PROMPT: From the line with "Customer Reviews & Comments: (262, 1718)" to the line with "[Advertisement] (196, 517)", retype every line exactly, including those two, and leave out the rest of the data below.

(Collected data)
++++
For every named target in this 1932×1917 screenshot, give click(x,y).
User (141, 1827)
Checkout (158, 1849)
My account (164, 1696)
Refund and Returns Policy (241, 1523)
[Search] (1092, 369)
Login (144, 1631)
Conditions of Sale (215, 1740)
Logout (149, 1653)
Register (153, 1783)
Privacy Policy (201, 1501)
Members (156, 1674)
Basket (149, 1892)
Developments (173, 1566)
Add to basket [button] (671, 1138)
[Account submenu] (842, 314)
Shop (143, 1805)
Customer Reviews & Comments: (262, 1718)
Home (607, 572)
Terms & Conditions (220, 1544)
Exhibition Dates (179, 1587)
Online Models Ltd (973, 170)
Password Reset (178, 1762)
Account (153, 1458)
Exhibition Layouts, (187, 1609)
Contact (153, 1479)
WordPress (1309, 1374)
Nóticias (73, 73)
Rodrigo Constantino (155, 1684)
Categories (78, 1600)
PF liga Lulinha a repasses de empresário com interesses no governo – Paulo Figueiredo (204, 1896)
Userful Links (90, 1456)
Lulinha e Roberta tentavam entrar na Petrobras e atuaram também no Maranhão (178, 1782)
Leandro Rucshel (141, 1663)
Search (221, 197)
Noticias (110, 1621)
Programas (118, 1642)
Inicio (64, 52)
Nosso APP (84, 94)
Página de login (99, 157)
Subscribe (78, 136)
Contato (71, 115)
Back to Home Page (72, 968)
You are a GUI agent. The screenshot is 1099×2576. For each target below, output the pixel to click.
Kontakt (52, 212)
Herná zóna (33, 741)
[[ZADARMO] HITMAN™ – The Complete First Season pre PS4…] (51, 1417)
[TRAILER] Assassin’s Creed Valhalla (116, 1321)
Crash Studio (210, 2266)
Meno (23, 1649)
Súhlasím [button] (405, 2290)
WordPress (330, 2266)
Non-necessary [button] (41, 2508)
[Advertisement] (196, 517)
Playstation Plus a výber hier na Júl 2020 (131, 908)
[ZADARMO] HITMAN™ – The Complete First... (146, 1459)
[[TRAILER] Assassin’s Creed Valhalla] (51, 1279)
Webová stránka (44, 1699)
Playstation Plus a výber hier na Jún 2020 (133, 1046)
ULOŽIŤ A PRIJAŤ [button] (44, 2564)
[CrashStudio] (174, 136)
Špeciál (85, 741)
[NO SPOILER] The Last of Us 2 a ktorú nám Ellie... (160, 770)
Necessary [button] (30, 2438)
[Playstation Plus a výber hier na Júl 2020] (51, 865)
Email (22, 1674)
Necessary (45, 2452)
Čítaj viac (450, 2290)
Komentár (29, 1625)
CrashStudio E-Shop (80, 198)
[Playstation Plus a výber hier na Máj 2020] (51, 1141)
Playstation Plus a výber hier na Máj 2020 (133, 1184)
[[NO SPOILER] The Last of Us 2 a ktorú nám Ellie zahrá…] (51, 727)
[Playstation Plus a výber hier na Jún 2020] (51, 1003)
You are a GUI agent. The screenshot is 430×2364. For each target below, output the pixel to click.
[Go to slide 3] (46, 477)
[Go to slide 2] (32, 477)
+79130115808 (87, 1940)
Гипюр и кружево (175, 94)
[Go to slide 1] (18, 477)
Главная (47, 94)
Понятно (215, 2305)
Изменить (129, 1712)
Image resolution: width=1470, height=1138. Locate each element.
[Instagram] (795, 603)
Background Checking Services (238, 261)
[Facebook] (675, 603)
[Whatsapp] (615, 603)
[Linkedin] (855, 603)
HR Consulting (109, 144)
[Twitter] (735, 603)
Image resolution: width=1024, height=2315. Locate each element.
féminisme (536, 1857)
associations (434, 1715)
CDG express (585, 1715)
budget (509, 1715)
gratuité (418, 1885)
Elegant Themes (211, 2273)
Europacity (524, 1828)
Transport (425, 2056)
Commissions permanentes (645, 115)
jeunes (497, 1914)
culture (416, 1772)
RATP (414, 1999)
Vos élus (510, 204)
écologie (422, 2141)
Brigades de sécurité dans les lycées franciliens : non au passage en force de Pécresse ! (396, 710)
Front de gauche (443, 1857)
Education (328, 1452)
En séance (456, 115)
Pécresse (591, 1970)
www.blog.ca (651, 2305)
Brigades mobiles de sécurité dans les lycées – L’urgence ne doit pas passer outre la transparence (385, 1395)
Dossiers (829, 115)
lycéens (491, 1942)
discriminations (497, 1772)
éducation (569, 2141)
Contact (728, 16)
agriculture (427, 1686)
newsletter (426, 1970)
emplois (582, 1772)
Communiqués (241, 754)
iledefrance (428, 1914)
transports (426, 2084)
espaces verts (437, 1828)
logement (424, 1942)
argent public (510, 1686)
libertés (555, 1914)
++++
YOUR RESPONSE:
Customer Reviews & Comments: (262, 1718)
Home (607, 572)
Terms & Conditions (220, 1544)
Exhibition Dates (179, 1587)
Online Models Ltd (973, 170)
Password Reset (178, 1762)
Account (153, 1458)
Exhibition Layouts, (187, 1609)
Contact (153, 1479)
WordPress (1309, 1374)
Nóticias (73, 73)
Rodrigo Constantino (155, 1684)
Categories (78, 1600)
PF liga Lulinha a repasses de empresário com interesses no governo – Paulo Figueiredo (204, 1896)
Userful Links (90, 1456)
Lulinha e Roberta tentavam entrar na Petrobras e atuaram também no Maranhão (178, 1782)
Leandro Rucshel (141, 1663)
Search (221, 197)
Noticias (110, 1621)
Programas (118, 1642)
Inicio (64, 52)
Nosso APP (84, 94)
Página de login (99, 157)
Subscribe (78, 136)
Contato (71, 115)
Back to Home Page (72, 968)
You are a GUI agent. The screenshot is 1099×2576. For each target below, output the pixel to click.
Kontakt (52, 212)
Herná zóna (33, 741)
[[ZADARMO] HITMAN™ – The Complete First Season pre PS4…] (51, 1417)
[TRAILER] Assassin’s Creed Valhalla (116, 1321)
Crash Studio (210, 2266)
Meno (23, 1649)
Súhlasím [button] (405, 2290)
WordPress (330, 2266)
Non-necessary [button] (41, 2508)
[Advertisement] (196, 517)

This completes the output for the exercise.